The Atlantic

Rushdie’s Challenge to Islamic Orthodoxy

For one young Iraqi man, discovering the writer’s work opened up a world beyond his closed society.
Source: David Levenson / Getty; Sueddeutsche Zeitung Photo / Alamy; The Atlantic

In the spring of 1989, a 21-year-old Iraqi university student named Ali came home and made a shocking discovery: On the living-room table of his family’s home was a copy of The Satanic Verses. A friend of Ali’s father had smuggled Salman Rushdie’s controversial book from London, removing its distinctive blue cover and hiding it in his luggage. This was like finding a bomb.

Ali, a shy and curious young man with a passion for reading, was thrilled to be holding such a forbidden object. Ayatollah Khomeini had recently issued his notorious fatwa condemning Rushdie to death, and protests by Muslims were erupting around the world against what they claimed was an intolerable insult to their faith. Crowds gathered in public squares to burn the book; bookstores were being firebombed. Ali’s father, a relatively liberal man, had taken a risk just by letting a copy enter his home.

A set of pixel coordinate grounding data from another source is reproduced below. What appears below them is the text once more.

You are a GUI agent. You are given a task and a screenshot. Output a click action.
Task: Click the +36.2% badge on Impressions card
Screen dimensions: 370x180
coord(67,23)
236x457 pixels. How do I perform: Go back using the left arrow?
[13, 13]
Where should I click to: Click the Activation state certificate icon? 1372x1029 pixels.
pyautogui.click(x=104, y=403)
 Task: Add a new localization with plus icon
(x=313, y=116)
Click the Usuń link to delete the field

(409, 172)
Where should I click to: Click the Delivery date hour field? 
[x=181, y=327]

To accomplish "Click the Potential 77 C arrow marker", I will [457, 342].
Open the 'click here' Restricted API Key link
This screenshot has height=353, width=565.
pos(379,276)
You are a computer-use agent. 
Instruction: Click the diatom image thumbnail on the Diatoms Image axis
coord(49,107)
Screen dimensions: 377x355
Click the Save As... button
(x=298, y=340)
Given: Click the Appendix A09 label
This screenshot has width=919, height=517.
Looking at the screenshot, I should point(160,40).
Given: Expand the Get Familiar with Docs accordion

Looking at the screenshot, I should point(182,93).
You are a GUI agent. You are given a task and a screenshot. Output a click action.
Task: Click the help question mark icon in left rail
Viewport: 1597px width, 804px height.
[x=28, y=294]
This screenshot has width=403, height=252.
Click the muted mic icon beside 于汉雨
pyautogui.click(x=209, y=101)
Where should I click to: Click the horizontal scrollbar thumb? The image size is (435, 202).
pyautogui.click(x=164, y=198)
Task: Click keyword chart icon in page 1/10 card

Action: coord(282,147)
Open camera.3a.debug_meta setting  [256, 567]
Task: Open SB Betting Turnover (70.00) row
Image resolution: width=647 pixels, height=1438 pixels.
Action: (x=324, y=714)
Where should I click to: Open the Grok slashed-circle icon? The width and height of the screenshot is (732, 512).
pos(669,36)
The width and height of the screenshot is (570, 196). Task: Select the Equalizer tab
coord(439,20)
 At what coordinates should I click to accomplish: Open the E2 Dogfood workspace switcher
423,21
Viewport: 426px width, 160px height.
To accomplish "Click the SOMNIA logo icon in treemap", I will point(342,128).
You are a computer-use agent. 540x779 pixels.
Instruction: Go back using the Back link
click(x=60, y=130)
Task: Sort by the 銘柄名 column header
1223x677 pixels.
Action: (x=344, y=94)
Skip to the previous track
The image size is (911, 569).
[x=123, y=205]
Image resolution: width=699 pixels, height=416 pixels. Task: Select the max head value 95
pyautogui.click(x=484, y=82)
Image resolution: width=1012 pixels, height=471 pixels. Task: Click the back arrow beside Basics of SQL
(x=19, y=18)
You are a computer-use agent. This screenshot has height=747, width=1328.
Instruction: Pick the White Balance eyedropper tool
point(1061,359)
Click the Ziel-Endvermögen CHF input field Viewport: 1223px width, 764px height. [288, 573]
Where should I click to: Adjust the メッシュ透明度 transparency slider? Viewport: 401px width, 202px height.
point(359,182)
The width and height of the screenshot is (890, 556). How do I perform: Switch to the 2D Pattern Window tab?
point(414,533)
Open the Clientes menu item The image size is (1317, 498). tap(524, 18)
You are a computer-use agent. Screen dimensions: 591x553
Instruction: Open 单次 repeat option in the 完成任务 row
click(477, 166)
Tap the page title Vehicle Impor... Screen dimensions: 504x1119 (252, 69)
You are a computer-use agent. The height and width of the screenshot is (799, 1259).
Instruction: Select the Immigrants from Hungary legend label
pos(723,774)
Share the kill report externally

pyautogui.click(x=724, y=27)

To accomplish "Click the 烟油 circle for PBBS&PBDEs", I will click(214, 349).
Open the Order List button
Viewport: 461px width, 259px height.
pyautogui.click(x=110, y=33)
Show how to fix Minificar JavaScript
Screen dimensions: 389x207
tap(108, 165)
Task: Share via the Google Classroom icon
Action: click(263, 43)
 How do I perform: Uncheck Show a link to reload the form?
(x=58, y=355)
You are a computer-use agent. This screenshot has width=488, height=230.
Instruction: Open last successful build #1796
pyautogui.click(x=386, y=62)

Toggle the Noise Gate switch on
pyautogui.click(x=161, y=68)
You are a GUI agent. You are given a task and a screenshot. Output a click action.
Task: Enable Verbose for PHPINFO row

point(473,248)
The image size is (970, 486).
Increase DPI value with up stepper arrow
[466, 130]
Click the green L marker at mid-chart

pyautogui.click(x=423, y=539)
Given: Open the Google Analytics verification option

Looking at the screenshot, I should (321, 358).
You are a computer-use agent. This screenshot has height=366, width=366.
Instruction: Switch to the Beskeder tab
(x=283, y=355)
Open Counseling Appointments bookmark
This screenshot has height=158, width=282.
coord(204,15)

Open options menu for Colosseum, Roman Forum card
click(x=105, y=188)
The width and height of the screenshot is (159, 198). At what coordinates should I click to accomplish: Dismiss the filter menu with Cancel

Ali, who left Iraq more than a decade ago, told me was no easy novel. Ali had studied English for years, but Rushdie’s language was sophisticated and inventive, so much so that reading it required great mental effort and frequent recourse to the Oxford English Dictionary, which he kept beside him. He took notes as he went, partly out of habit and partly because his father’s friend wanted the book back in a week. When he finished it, he was exhausted.